日々何を考え、何をしているのかが見えてこない富裕層の人々。トヨタグループの金融部門や外資系銀行を経て、富裕層向けサービスを請け負う元金融マンにその“行動原理”を聞いた。

個人資産の運用の知識や、経験を持たぬ富裕層

富裕層と聞いてまずイメージするのは、一代で財を成した方や、資産を代々受け継いできた方だと思います。加えて、私は大企業の現職役員や元役員も、富裕層に入ると考えています。

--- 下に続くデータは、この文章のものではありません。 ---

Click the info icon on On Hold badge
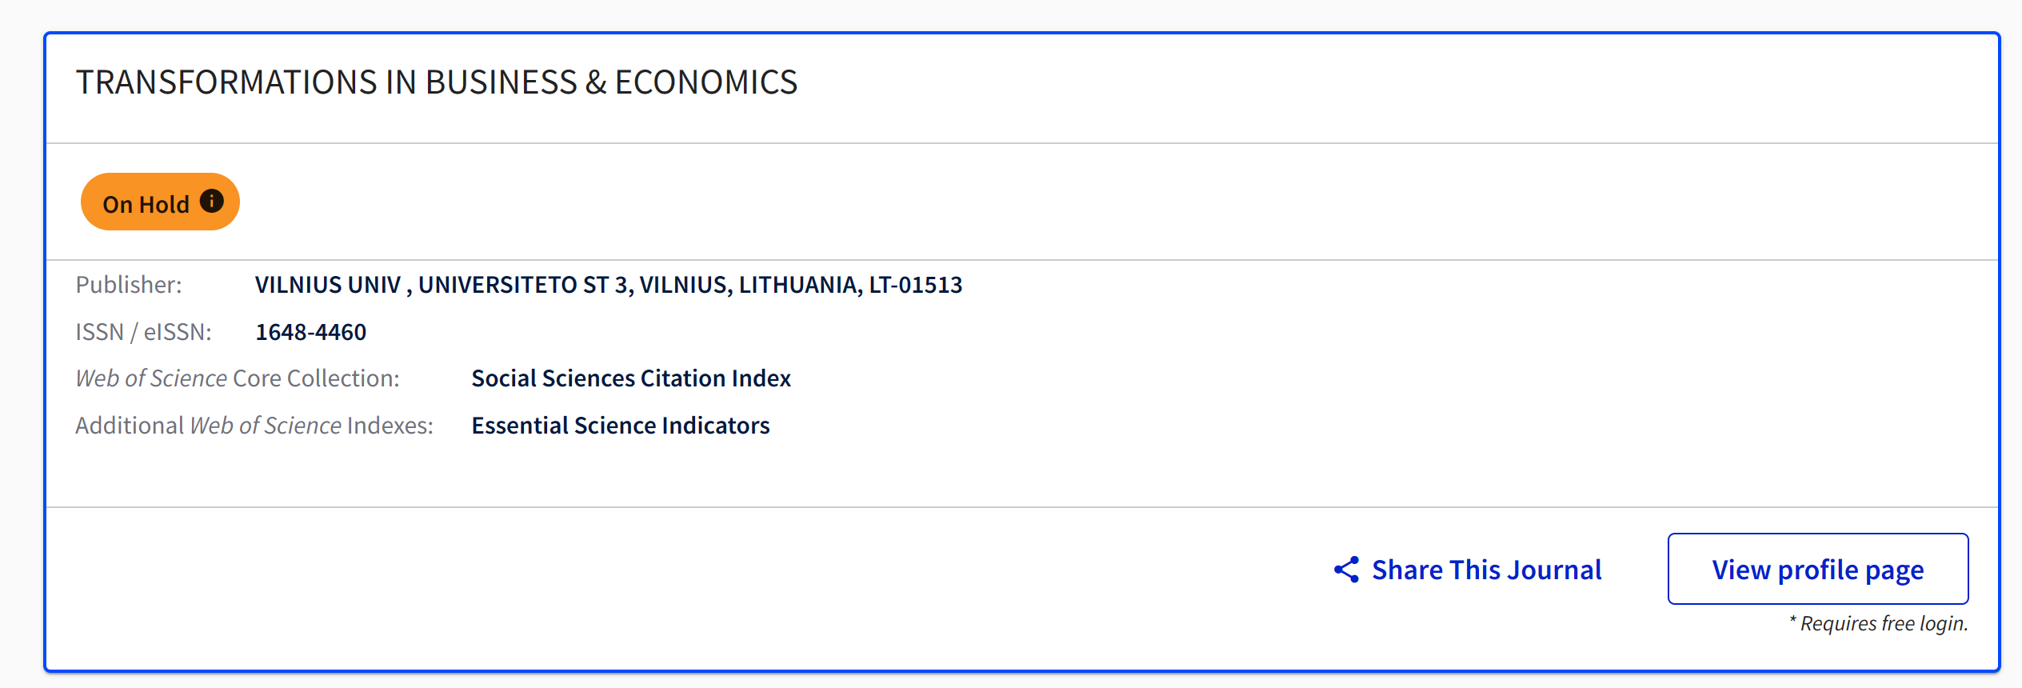pos(211,201)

ワンハンドレッドパートナーズ共同創業者・社長 百武資薫氏

報酬が1億円を超える上場企業の役員は、有価証券報告書に記載し、開示することが義務付けられています。ちなみに2017年3月期決算の有価証券報告書で、報酬1億円以上の役員を開示した上場企業は221社、人数は457人で増加傾向にあると言われます(東京商工リサーチ調べ、17年6月30日現在)。

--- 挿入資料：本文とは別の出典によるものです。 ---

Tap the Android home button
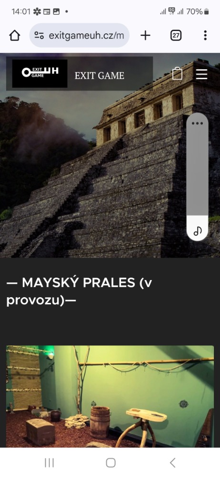Image resolution: width=220 pixels, height=477 pixels. [110, 463]
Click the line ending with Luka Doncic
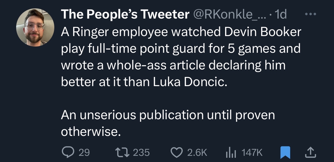The width and height of the screenshot is (334, 162). pos(144,82)
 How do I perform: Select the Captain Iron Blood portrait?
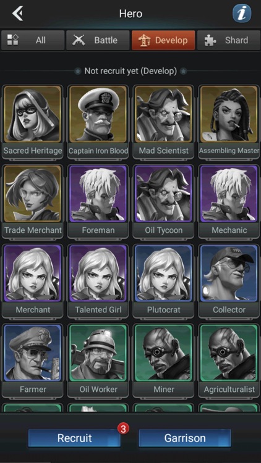(98, 114)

私は証券会社在籍時からそうした役員の方々とお付き合いがありました。2008年のリーマン・ショック以前だと、大企業の取締役でも、専務以上と常務以下では年収も退職金も格段に違いました。概ね、専務の退職金は3億円台、常務は1億円そこそこでした。

また、専務以上で関連会社に出向すると、職位は会長か社長で、年収・退職金が上がりますし、役員にはストックオプションも付与されています。これは、優遇された価額で自社株を買い、株価が上がったときに売却して利益が得られる仕組みですから、総資産額は相当なものになります。

しかし、会社役員は経営のプロではあっても、個人資産の運用については、多くの知識・経験を持たない方がほとんどです。企業経営と個人の資産運用は、まったくの別もの。私は証券マン時代に、そういう役員富裕層の相談も受けていましたから、欧米のファミリーバンクのような、個人資産の見守り役が日本にも必要と考え、ワンハンドレッドパートナーズを設立したのです。